Domingo didn’t smile. ‘When he is not drinking he is a good man. Maybe he has troubles; who knows?’
We went back to talking about the car. Domingo would arrange for the repair of my tyre and look after the car. If the beer-delivery truck arrived it would perhaps be possible to deliver the car to the Biedermann house. No, I said, it was better if the car remained where it was; I’d seen a few beer-delivery drivers on the road.
‘Is the track to the Biedermann house a good one?’ I asked. I pushed some money to him.
‘Whatever path you take, there is a league of bad road,’ said Domingo solemnly. I hoped it was just another proverb.
I got my shoulder-bag from the car. It contained a clean shirt and underclothes, swimming trunks and towel, shaving kit, a big plastic bag, some string, a flashlight, some antibiotics, Lomatil and a half-bottle of rum for putting on wounds. No gun. Mexico is not a good place for gringos carrying guns.
I took the path that Domingo had shown me. It was a narrow track made by workers going between the crops and the village. It climbed steeply past the flight of stone steps that Domingo said was all that remained of an Aztec temple. It was sunny up here while the valleys were swallowed in shadow. I looked back to see the villagers standing round the Chevvy, Domingo parading before it in a proprietorial manner. Pedro cocked his leg to pee on the front wheel. Domingo looked up, as if sensing that I was watching, but he didn’t wave. He wasn’t a friendly man; just talkative.
I rolled down my shirt-sleeves against the mosquitoes. The track led along the crest of a scrub-covered hill. It skirted huge rocks and clumps of yucca, with sharp leaves that thrust into the skyline like swords. It was hard going on the stony path and I stopped frequently to catch my breath. Through the scrub-oak and pines I could see the purple mountains over which I’d driven. There were many mountains to the north. They were big, volcanic-looking, their distance – and thus their exact size – unresolved, but in the clear evening air everything looked sharp and hard, and nearer than it really was. Now and again, as I walked, I caught sight of the motor road that skirted the spur and came in a long detour up the coast. It looked like a damned bad road; I suppose only the Biedermanns ever used it.
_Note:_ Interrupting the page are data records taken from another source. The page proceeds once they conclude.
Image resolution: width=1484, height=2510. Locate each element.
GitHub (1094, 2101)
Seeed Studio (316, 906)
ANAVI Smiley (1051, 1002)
It took me nearly an hour to get to the Biedermann house. I was almost there before I came over the ridge and caught sight of it. It was a small house of modern design, built of decorative woods and matt black steel, its foundations set into the rocks upon which the Pacific Ocean dashed huge breakers. One side of the house was close to a patch of jungle that went right to the water’s edge. There was a little pocket of sandy beach there, and from it ran a short wooden pier. There was no boat in sight, no cars anywhere, and the house was dark.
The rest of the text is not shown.